Jo, dafür sollte man eben mal per GPU-Z die TXT-Datei erstellen lassen - da würde man auch nach einem Absturz sehen, wie die Tempraturen und auch der Takt war, und die Lüfterdrehzahl. Per MSI-Afterburner geht das mit den Graphen, die im Fenster rechts platziert sind, nur bis VOR den Absturz - sofern es da nicht in den Optionen auch eine Möglichkeit für eine TXT-Datei gibt.


----------



## Cero90 (15. September 2015)

Mein System:

Prozessor: Intel Xeon E3-1231v3 
Mainboard: ASRock H97 Pro4
Festplatte: Seagate Barracuda 7200 
Gehäuse: BitFenix Shinobi
Grafikkarte: XFX Radeon R9 280X Black Edition
Netzteil: be quiet! STRAIGHT POWER P10 500W
Arbeitsspeicher: Crucial Ballistix Sport 8gb DDR3-1600 
Prozessorlüfter: Arctic Freezer 13 CO
Windows: Windows 8.1 64-Bit 

So nochmal zusammengefasst, da ich das ganze etwas schwammig formuliert habe. Die Abstürze passieren auch beim Filme schauen und somit wahrscheinlich auch bei niedrigen Temperaturen. Im BIOS hatte ich ja mal sogar nur 50 grad stehen. Im Furmark test habe ich 73 grad wenn alles rund läuft sprich wenn sich der Fehler nicht reproduzieren lässt.  Wenn der Fehler  sich reproduzieren lässt(was mein Freund ebenso wie ich geschafft hatte) hat sich die Temperatur anfangs wieder bei 73 grad gehalten stieg aber dann plötzlich bis auf ~83 grad an und es kam zum Absturz. Alle Lüfter sind intakt, Treiber aktuell. Ich hatte schonmal diese Symptome und Schuld war eine Überhitzung/Hitzestau des Rechners.


----------



## Herbboy (15. September 2015)

Cero90 schrieb:


> So nochmal zusammengefasst, da ich das ganze etwas schwammig formuliert habe. Die Abstürze passieren auch beim Filme schauen und somit wahrscheinlich auch bei niedrigen Temperaturen. Im BIOS hatte ich ja mal sogar nur 50 grad stehen.
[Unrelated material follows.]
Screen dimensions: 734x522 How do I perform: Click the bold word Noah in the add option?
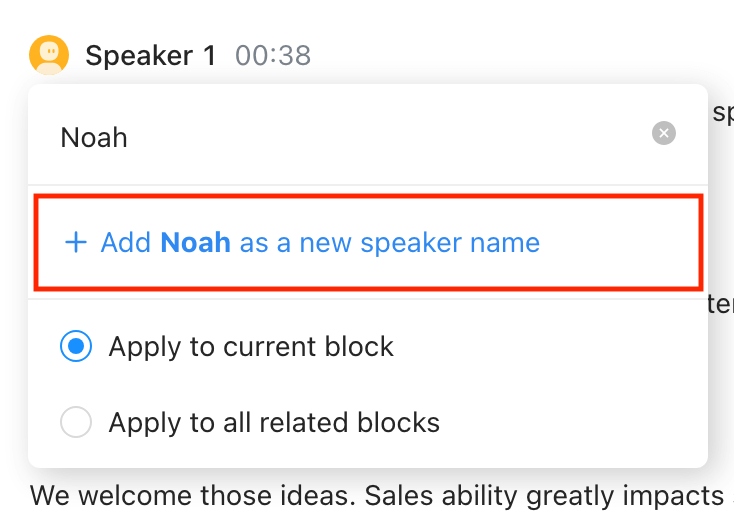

 Moment: meinst du wirklich die Grafikkartentemperatur? im BIOS findet man normalerweise nur die CPU-Temperatur ^^

Schau mal, ob die Karte nicht auch ohne Last trotzdem warm wird, eben mit einem der genannten Tools




> Im Furmark test habe ich 73 grad wenn alles rund läuft sprich wenn sich der Fehler nicht reproduzieren lässt.  Wenn der Fehler  sich reproduzieren lässt(was mein Freund ebenso wie ich geschafft hatte) hat sich die Temperatur anfangs wieder bei 73 grad gehalten stieg aber dann plötzlich bis auf ~83 grad an und es kam zum Absturz. Alle Lüfter sind intakt, Treiber aktuell. Ich hatte schonmal diese Symptome und Schuld war eine Überhitzung/Hitzestau des Rechners.


 da würde ich halt unbedingt mal schauen, ob die Grafikkartenlüfter vlt. nicht aufdrehen, obwohl die es sollten. Wie schnell drehen die zB bei den 73 Grad? Das kannst du B mit dem Afterburner sehen.


----------



## Cero90 (15. September 2015)

Herbboy schrieb:


> Moment: meinst du wirklich die Grafikkartentemperatur? im BIOS findet man normalerweise nur die CPU-Temperatur ^^
> 
> Schau mal, ob die Karte nicht auch ohne Last trotzdem warm wird, eben mit einem der genannten Tools



Upsi ^^ Naja mit Afterburner hatte ich die Temps zum Glück auch getestet. Im Normalbetrieb beträgt die Temperatur ca 38 grad bei Desktopnutzung. Beim Filme schauen glaube ich ca. 50-60 höchstens.


----------



## Herbboy (15. September 2015)

Cero90 schrieb:


> Upsi ^^ Naja mit Afterburner hatte ich die Temps zum Glück auch getestet. Im Normalbetrieb beträgt die Temperatur ca 38 grad bei Desktopnutzung. Beim Filme schauen glaube ich ca. 50-60 höchstens.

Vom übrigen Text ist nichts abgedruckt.